Set out the lines of the records as a Markdown table with the columns Row and Line. Start with the line containing "1280x1280 pixels. How", continue through the line containing "Viewport: 730px width, 749px", include only those lines, and leave out blank ones.

- - -

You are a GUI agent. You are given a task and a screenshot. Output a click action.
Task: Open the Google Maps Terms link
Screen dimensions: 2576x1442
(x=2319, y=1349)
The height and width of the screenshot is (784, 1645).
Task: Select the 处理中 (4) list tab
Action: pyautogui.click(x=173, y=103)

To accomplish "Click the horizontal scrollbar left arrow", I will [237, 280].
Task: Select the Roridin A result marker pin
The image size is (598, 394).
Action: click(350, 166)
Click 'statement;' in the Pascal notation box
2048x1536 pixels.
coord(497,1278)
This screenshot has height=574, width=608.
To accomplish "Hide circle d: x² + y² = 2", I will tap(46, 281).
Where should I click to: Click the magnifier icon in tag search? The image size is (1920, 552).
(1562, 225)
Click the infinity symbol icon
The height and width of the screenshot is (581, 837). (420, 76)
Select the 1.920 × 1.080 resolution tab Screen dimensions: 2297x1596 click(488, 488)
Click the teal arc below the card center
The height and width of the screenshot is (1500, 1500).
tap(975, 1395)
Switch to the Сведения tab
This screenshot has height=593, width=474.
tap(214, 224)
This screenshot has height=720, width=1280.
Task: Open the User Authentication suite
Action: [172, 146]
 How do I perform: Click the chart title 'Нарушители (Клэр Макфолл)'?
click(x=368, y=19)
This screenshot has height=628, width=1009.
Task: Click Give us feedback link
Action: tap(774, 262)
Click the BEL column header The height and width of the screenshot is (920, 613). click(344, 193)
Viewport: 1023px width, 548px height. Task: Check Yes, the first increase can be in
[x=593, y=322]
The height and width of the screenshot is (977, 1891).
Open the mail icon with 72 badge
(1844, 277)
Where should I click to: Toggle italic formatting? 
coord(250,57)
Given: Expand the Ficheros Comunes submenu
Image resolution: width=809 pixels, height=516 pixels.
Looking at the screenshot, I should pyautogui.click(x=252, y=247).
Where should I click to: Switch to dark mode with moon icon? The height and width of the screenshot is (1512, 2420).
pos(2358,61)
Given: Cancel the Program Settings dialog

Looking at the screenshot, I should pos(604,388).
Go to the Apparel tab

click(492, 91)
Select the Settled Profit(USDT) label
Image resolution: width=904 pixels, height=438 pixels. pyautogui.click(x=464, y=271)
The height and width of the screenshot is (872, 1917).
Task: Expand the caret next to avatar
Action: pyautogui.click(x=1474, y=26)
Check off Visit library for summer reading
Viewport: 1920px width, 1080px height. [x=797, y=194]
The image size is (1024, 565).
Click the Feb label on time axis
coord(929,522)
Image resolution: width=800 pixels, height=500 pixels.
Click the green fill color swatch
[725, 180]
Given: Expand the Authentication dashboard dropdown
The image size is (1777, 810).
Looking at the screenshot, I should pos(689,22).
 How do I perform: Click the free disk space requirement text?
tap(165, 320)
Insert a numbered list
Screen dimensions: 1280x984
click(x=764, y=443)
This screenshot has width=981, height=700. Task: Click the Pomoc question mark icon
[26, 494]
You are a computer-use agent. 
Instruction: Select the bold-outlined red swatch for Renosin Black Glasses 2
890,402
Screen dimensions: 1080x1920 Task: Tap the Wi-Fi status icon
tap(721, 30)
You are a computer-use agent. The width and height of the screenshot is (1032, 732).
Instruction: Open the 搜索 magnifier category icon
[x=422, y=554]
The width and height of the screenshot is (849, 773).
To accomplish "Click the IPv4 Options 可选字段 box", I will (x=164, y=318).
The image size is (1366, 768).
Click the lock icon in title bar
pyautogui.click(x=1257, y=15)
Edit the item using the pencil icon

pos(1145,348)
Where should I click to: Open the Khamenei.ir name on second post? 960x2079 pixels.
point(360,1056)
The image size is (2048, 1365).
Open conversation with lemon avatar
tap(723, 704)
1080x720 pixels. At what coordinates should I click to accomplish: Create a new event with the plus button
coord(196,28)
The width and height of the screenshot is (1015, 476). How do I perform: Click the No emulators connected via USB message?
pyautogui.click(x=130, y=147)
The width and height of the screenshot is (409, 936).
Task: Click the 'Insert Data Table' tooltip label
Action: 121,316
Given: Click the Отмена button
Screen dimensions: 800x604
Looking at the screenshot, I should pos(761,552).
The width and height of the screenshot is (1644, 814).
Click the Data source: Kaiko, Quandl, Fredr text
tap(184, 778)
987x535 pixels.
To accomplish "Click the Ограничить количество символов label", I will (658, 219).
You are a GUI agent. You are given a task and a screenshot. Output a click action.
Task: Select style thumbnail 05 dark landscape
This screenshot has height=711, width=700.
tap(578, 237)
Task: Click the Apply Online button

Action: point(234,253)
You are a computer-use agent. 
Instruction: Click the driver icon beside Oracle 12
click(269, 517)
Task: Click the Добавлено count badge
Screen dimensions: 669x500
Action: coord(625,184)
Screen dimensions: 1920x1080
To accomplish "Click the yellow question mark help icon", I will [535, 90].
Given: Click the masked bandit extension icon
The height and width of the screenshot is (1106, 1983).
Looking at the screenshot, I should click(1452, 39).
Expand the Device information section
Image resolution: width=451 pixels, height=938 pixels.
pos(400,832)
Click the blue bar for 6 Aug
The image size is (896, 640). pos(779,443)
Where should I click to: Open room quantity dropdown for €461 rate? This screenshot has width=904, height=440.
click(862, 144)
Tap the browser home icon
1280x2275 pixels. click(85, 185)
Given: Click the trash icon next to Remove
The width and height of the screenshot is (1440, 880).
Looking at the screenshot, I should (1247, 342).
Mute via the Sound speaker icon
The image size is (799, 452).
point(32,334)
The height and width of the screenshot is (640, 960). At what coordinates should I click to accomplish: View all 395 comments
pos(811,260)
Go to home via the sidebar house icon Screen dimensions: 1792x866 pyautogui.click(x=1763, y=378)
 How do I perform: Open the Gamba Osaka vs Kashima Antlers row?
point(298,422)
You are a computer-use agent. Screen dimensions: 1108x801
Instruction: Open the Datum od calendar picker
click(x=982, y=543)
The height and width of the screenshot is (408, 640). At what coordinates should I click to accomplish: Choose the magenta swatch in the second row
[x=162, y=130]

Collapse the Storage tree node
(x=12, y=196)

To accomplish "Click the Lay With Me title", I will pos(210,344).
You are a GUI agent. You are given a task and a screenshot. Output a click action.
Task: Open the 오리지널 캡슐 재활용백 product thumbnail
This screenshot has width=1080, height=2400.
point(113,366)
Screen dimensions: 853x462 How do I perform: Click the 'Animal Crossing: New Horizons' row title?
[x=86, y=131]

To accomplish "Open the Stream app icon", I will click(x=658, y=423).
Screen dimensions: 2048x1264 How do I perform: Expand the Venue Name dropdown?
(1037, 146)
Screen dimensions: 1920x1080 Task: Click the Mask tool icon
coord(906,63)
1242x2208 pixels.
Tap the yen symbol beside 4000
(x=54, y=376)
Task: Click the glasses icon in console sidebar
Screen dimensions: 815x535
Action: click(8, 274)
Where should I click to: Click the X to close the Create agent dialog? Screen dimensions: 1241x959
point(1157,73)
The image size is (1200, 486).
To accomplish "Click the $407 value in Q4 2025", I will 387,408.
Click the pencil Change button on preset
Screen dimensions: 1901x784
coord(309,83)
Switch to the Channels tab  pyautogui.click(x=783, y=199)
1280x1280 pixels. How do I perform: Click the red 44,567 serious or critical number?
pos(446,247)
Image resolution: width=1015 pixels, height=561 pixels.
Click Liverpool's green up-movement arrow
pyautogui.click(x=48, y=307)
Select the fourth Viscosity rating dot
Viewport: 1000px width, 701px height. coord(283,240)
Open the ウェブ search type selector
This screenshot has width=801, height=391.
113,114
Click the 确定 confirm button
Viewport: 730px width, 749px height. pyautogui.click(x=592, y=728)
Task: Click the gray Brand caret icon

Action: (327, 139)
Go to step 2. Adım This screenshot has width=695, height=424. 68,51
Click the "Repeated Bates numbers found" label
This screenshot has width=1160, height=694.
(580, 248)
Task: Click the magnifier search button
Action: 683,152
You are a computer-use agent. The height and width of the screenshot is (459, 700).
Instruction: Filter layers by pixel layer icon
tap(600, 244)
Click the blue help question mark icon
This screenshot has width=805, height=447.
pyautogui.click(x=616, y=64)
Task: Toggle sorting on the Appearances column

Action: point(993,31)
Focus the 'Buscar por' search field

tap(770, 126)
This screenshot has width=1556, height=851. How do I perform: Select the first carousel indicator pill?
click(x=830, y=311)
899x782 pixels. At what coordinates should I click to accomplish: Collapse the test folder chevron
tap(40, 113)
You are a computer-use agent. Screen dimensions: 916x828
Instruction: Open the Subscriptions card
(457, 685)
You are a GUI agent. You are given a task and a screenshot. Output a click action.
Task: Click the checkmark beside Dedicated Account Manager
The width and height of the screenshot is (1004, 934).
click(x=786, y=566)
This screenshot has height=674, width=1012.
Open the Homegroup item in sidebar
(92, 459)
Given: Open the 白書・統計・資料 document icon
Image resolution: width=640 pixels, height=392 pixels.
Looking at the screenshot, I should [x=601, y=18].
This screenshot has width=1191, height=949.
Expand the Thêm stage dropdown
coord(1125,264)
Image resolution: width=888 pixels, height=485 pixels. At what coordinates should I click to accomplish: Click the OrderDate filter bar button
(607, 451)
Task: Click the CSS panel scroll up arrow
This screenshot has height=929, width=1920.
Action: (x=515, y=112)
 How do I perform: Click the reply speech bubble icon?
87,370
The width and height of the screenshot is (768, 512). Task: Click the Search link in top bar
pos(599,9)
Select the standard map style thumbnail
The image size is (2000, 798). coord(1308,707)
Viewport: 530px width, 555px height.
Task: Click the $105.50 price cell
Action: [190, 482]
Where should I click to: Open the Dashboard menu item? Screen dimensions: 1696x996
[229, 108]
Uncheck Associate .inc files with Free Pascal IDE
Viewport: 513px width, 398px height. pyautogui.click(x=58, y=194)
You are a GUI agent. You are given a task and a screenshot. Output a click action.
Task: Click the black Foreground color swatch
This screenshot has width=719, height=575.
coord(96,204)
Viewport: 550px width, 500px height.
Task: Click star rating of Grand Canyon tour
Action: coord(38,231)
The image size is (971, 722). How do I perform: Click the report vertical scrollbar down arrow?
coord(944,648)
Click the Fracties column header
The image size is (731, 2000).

- - -

**Reply**
| Row | Line |
|---|---|
| 1 | 1280x1280 pixels. How do I perform: Click the red 44,567 serious or critical number? |
| 2 | pos(446,247) |
| 3 | Image resolution: width=1015 pixels, height=561 pixels. |
| 4 | Click Liverpool's green up-movement arrow |
| 5 | pyautogui.click(x=48, y=307) |
| 6 | Select the fourth Viscosity rating dot |
| 7 | Viewport: 1000px width, 701px height. coord(283,240) |
| 8 | Open the ウェブ search type selector |
| 9 | This screenshot has width=801, height=391. |
| 10 | 113,114 |
| 11 | Click the 确定 confirm button |
| 12 | Viewport: 730px width, 749px height. pyautogui.click(x=592, y=728) |